Homonuclear Diatomics (in the 2nd Period) for Spectroscopy 

Useful concepts in spectroscopy and reactivity!

 

1. HOMO

• Highest Occupied Molecular Orbital.

• The “top filled orbital” in the MO diagram.

• Chemically, it’s the orbital that’s most available to donate electrons (e.g. in nucleophilic reactions, or photoemission).

 

2. LUMO

• Lowest Unoccupied Molecular Orbital.

• The first empty orbital above the HOMO.

• It’s the orbital most likely to accept electrons (e.g. in electrophilic attack, or electronic excitations).

 

3. SOMO

• Singly Occupied Molecular Orbital.

• Happens when you have an unpaired electron in the HOMO.

• Key in radicals and paramagnetic species.

• Example: in O₂, the HOMO is actually a pair of degenerate SOMOs (the two unpaired electrons in the π* orbitals).

 

4. Why do they matter?

• HOMO–LUMO gap = energy difference between HOMO and LUMO → determines optical/electronic properties (color, conductivity, reactivity).
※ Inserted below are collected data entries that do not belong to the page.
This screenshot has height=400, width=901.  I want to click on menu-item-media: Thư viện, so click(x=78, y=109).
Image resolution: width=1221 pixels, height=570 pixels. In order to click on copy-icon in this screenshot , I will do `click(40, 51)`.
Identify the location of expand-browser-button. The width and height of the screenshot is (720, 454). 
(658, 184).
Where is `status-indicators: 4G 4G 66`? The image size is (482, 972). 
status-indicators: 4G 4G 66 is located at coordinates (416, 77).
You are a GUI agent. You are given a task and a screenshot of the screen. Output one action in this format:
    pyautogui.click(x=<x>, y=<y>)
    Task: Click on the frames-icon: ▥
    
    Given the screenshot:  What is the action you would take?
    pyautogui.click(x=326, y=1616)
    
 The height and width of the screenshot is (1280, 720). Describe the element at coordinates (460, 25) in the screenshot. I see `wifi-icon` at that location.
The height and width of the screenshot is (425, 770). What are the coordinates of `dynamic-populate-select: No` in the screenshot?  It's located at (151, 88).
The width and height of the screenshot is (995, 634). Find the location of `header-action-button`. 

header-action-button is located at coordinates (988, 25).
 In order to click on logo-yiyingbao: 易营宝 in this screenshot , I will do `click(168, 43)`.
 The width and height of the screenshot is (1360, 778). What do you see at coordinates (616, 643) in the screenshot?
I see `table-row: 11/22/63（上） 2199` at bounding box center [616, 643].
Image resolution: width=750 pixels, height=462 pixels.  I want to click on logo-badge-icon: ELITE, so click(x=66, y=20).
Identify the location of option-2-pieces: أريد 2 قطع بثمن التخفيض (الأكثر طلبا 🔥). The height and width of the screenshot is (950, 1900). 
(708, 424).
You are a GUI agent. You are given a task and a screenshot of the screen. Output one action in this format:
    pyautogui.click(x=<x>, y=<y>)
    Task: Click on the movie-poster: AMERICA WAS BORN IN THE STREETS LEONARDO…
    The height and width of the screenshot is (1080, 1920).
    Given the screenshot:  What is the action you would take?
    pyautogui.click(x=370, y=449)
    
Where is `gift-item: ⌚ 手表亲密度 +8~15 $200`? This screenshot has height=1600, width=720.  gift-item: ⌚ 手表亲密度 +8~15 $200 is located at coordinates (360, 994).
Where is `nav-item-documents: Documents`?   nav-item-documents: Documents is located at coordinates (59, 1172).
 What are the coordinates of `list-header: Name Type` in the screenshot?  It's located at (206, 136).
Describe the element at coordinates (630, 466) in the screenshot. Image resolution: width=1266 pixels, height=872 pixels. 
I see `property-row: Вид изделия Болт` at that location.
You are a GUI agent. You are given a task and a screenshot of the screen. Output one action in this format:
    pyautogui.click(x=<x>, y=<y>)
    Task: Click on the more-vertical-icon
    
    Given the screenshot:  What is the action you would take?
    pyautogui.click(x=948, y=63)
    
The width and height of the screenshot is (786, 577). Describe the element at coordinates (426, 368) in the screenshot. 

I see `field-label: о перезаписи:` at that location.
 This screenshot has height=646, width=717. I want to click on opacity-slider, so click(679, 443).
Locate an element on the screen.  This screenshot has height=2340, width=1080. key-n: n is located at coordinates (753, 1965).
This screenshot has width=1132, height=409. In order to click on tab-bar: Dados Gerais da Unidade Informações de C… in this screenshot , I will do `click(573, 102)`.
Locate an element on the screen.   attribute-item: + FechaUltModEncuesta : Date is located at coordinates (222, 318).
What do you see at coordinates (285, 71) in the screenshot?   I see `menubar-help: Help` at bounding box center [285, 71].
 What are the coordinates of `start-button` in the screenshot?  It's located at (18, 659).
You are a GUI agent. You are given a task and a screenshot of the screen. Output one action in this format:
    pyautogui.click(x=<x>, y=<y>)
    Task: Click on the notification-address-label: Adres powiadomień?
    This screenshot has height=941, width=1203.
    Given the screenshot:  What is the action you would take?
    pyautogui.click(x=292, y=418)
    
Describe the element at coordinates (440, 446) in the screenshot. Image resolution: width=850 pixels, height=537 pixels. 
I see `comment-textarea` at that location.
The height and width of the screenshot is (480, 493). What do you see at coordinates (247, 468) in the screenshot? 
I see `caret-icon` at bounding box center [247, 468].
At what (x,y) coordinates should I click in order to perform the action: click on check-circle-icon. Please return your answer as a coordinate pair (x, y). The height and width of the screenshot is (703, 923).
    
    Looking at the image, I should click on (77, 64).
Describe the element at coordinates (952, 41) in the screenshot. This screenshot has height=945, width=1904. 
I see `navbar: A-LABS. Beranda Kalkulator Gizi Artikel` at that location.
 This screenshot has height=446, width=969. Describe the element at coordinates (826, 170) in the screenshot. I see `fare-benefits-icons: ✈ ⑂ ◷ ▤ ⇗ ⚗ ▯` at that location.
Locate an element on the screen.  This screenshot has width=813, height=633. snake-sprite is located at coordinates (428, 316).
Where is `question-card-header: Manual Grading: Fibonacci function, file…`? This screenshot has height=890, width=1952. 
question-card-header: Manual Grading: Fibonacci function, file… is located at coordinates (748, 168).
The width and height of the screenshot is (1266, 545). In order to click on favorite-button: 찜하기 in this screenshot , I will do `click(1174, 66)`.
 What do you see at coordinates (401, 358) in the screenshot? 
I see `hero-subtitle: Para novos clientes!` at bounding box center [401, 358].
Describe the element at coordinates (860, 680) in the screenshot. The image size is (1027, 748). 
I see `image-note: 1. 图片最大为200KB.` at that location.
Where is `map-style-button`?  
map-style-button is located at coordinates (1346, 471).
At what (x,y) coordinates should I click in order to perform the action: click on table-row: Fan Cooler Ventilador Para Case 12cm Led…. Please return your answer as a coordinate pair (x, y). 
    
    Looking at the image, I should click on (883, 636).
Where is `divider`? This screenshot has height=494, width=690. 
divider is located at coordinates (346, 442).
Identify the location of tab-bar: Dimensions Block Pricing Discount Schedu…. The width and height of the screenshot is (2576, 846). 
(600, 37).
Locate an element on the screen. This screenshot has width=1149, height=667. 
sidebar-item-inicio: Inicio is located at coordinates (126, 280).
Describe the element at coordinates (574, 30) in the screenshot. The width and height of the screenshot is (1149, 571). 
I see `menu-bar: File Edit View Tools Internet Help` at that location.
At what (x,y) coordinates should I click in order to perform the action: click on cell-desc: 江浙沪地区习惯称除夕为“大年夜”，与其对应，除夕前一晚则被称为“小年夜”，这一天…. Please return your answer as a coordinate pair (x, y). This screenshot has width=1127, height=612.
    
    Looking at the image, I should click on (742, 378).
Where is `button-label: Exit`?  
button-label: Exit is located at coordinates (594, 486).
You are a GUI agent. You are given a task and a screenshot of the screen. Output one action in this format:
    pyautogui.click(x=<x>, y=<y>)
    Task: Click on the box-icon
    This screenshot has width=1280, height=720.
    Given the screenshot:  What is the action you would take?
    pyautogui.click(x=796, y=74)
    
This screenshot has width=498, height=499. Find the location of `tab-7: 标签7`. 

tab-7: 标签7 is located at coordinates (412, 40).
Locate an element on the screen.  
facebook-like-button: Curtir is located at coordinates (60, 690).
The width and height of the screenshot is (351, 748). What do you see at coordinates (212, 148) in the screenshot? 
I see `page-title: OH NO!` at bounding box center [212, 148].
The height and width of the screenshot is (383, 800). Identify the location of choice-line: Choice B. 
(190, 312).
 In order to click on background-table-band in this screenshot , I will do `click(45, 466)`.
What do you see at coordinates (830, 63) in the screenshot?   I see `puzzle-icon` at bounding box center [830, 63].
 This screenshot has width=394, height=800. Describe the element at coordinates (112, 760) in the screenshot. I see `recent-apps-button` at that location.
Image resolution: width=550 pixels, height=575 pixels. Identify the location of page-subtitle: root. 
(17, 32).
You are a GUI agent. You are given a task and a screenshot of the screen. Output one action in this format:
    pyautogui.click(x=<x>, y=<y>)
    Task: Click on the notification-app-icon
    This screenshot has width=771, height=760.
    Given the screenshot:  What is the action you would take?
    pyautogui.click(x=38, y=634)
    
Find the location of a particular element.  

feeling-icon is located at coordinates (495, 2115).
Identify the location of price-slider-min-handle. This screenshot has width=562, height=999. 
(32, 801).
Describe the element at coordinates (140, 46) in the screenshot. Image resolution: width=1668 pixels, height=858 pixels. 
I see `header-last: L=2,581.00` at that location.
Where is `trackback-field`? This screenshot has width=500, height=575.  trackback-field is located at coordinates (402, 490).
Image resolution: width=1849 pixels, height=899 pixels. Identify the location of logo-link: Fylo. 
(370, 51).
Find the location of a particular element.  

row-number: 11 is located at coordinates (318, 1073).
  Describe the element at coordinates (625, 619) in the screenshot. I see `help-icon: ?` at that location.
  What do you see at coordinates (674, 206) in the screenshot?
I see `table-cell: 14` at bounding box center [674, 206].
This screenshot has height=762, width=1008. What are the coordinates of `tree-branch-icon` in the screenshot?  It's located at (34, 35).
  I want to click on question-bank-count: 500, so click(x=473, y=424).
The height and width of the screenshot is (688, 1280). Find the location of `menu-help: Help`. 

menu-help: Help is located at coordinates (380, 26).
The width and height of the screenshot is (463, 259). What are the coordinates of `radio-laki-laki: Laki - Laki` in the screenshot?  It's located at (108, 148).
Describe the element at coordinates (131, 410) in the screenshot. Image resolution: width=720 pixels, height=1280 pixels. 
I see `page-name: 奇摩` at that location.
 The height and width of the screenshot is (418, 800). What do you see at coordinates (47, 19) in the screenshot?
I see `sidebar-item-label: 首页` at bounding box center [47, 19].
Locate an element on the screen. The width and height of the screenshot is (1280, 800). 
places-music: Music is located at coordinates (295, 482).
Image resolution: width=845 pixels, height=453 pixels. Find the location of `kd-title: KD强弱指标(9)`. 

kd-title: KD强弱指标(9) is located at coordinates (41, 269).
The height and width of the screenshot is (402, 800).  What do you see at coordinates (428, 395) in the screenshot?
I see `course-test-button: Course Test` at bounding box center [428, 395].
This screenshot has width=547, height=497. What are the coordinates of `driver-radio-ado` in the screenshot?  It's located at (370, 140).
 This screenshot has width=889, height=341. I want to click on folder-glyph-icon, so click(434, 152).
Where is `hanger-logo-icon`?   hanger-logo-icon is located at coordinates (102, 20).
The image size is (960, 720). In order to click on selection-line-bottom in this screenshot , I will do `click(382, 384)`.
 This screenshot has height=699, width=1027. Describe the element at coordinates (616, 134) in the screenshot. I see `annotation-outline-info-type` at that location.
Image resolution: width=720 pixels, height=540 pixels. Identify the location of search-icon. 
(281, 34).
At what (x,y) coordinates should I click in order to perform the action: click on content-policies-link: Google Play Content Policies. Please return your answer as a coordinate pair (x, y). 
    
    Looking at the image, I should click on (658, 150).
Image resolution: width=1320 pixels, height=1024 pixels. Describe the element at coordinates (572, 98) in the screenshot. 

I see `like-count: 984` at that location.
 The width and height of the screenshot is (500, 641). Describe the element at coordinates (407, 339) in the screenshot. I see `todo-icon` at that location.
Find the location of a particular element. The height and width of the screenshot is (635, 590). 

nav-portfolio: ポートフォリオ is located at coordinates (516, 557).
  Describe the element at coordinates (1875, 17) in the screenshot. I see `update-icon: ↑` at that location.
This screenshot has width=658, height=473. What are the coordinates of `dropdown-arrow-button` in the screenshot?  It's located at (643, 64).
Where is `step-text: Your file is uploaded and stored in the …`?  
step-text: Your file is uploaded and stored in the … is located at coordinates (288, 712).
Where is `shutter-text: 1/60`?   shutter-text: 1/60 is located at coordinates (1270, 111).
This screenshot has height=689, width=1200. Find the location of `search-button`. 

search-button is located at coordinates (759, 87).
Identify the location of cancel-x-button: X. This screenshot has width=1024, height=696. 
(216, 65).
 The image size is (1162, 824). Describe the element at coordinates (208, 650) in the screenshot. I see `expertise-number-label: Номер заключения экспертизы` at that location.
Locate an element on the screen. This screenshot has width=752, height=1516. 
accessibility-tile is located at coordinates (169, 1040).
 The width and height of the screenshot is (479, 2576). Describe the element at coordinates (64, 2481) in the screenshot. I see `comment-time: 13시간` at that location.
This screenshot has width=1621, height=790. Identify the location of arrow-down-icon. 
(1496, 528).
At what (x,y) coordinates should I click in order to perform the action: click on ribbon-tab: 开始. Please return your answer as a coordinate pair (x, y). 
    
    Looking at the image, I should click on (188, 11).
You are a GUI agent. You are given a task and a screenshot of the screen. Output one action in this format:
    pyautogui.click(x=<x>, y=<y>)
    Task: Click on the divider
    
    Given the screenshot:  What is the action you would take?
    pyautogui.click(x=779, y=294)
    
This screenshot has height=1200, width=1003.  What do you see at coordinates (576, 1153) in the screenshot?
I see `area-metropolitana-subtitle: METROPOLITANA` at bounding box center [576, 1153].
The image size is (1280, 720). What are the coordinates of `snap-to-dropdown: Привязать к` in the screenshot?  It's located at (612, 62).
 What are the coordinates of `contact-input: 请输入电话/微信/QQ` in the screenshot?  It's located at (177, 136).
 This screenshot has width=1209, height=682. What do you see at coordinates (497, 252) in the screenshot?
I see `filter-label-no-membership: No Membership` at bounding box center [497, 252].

• In photochemistry, excitation means promoting an electron from the HOMO → LUMO.

• In reactivity:

  • HOMO = electron donor orbital.

  • LUMO = electron acceptor orbital.

  • SOMO = special case → radicals react differently because of them.

Heteronuclear Diatomics vs. Polyatomics

• Heteronuclear Diatomics: follow the same principles as homonuclear diatomics, but the diagrams are more complicated.

• Polyatomics: MOs spread over all atoms, meaning electron pairs in bonding MOs help bind the entire molecule. Some polyatomic MOs are equally delocalized, others are unevenly distributed.